Yes. Refusing to do business with someone for reasons outside of the various protected classes is a choice a business can make. In a lot of cases that's a bad choice since your competitors who don't do that will have a bigger market of potential buyers. However, sometimes a customer can be unprofitable and it might make sense. You'll note that land lords do this all the time, as do credit card companies - though they do have some clear not-generic-business reasons. Some restaurants will often refuse service to people who don't meet a dress code. Many stores will refuse to do business with someone who is abusive to their staff. And so on.
However, destroying the product that you have already sold to someone is an entirely different matter. That really should be obvious.
If the seller is simply denying access to a server, that's legal unless specified otherwise. That's the problem with buying something that requires somebody else's servers to work.
"When you have eliminated the unacceptable, whatever is left, however improbable, must be the truthiness" - Holmes
far too easy to spend money and have it be useless
It's cruel to make porpoises have to use a garage door remote. They don't even have fingers to use the phone app.
So they need to use a flipper phone?
You have the right to remain sentient. If you give up the right to remain sentient, you will be elected to public office
The whole point of this thing (as I understand it) is to give you access to your garage door from far away, over the internet. Having a locally-connected networked device that can't access the internet would make this impossible.

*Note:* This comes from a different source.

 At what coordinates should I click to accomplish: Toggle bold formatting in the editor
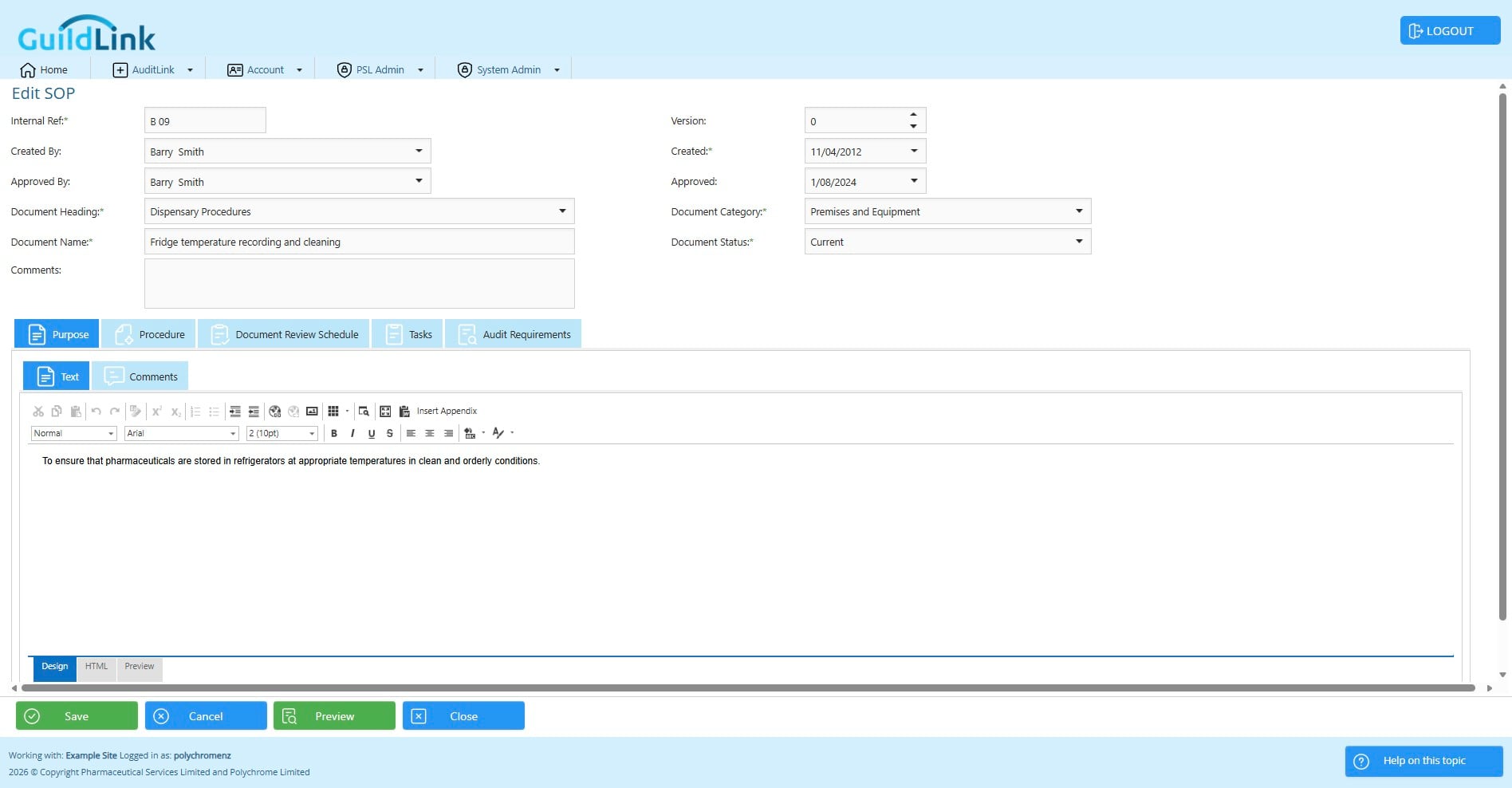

I agree that giving vendors access to your devices through some cloud interface is very dangerous, but I'm not sure what the alternative is unless you're going to roll your own.
Come back one year!
First, people are misusing the term "bricking" in this context but I understand why. One COULD say they EFFECTIVELY bricked the device because the idiot (pardon my French) blocked the IoT Mac Address/ID of the device but technically the device wasn't actually bricked. It was effectively bricked by in fact being blocked from the required server for to have a chance of working (not that it was from the report).
Now that constitutes removing the primary function advertised/sold to the customer which legally he doesn't have the right to do unless: 1. The customer has been fully refunded + any damage caused in using his product. 2. The customer is committing acts that harm the functionality of the devices for others. 3. The customer has been proven a public threat through use of the services (basically a superset of 2). This business is probably sunk and will harm (and this is perhaps a good thing) the IoT business sector in general because people are finally becoming aware what installing IoT (I like to pronounce "idiot") devices for security in their homes; The provider of the 3rd party server could lock them out, let others in, all sorts of stuff. But I digress.
The customer can sue the manufacturer/service provider because he withdrew the core component before refunding him. That is a classic breach of contract. This business is probably finished because the owner has not only shown poor judgement, lack of legal knowledge and a serious emotional impulse control problem, but in addition to all this, a lawsuit could well bankrupt him. And the evidence is on the Internet for all to see. (and he even admitted it on the Internet...)
"Imagination is more important than knowledge" - Einstein
... for reminding everyone not to buy things that require cloud access to be useful.
It's about time we get some legislations which protect customers from companies stopping services or going out of business and thereby "bricking" a product you bought.
They'd have to deposit sourcecode, patches, server installs etc. in some trust which then has to release these things to customers.
Crivens! I kicked meself in me own heid!